Will the real Tony Blair please stand up?
Former U.K. Prime Minister Tony Blair traveled to Kosovo on Monday to mark 25 years since the end of the country’s war with Serbia and received a warm welcome from President Vjosa Osmani, a gaggle of children waving British flags … and five men named Tonibler.
That’s not a typo. The name originated in Kosovo in Blair’s honor because of the role he played in the country’s liberation.
Blair, who as British PM helped organize an international coalition to launch airstrikes in a bid to force Yugoslav President Slobodan Milošević to end his military campaign against the Kosovo Liberation Army, today enjoys hero status in Pristina. A statue of the former British leader is set to be unveiled on Wednesday and placed on Blair Boulevard in the city of Ferizaj.

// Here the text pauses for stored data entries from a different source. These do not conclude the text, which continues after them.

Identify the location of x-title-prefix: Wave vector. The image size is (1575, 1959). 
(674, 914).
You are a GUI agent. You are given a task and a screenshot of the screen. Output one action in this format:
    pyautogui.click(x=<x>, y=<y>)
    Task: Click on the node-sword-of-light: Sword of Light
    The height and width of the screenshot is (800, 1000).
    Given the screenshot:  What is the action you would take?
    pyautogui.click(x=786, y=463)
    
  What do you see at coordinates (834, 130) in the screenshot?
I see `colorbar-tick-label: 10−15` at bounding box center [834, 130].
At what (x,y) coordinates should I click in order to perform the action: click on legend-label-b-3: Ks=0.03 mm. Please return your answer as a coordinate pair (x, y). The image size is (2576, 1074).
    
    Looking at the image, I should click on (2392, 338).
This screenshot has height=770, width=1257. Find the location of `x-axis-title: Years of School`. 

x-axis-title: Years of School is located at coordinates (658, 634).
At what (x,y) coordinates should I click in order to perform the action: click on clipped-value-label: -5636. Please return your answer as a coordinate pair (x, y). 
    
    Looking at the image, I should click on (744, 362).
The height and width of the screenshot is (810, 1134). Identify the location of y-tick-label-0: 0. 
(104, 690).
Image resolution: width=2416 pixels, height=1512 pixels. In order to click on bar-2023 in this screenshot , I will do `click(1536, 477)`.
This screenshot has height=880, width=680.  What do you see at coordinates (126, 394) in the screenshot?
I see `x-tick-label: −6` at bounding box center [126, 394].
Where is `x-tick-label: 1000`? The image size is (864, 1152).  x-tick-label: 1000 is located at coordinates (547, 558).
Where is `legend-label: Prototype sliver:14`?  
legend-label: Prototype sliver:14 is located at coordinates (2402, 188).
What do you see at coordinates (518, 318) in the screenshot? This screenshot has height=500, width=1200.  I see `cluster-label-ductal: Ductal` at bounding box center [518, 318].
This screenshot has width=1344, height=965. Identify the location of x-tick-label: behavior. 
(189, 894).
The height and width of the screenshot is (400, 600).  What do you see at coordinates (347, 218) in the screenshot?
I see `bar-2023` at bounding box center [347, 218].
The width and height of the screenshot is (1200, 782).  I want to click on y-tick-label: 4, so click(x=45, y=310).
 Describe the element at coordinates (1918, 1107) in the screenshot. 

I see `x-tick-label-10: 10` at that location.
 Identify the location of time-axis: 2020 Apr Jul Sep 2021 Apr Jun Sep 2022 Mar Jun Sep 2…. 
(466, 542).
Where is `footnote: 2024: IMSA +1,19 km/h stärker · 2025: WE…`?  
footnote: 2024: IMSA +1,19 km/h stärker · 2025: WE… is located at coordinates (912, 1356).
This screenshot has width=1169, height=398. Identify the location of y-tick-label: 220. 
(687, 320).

It’s not the first time Blair has encountered his namesakes. In 2010, during a visit to the country’s capital, he met nine boys named in his honour and was told his name was “quite common” in Kosovo.
At a special session of parliament scheduled for his arrival, Blair told MPs that he did not regret his advocacy for Kosovo.
“Meeting the Kosovo refugees at the camps near Skopje, hearing their heartbreaking stories of displacement and cruelty, of their faces desperate for help, seeking in my face some sense of whether I would or could help. We did help and I never regretted it,” he said.
Blair isn’t the only world leader from the 1990s held in high esteem in Kosovo. Former U.S. President Bill Clinton has a thoroughfare named after him in Pristina as well as an 11-foot-tall statue, while former U.S. Secretary of State Madeleine Albright has a monument of her own. Clinton and Madeleine are also reportedly common postwar names.
Albanian Prime Minister Edi Rama and former Italian Prime Minister Massimo D’Alema were also in Kosovo this week to mark the anniversary of the country’s liberation.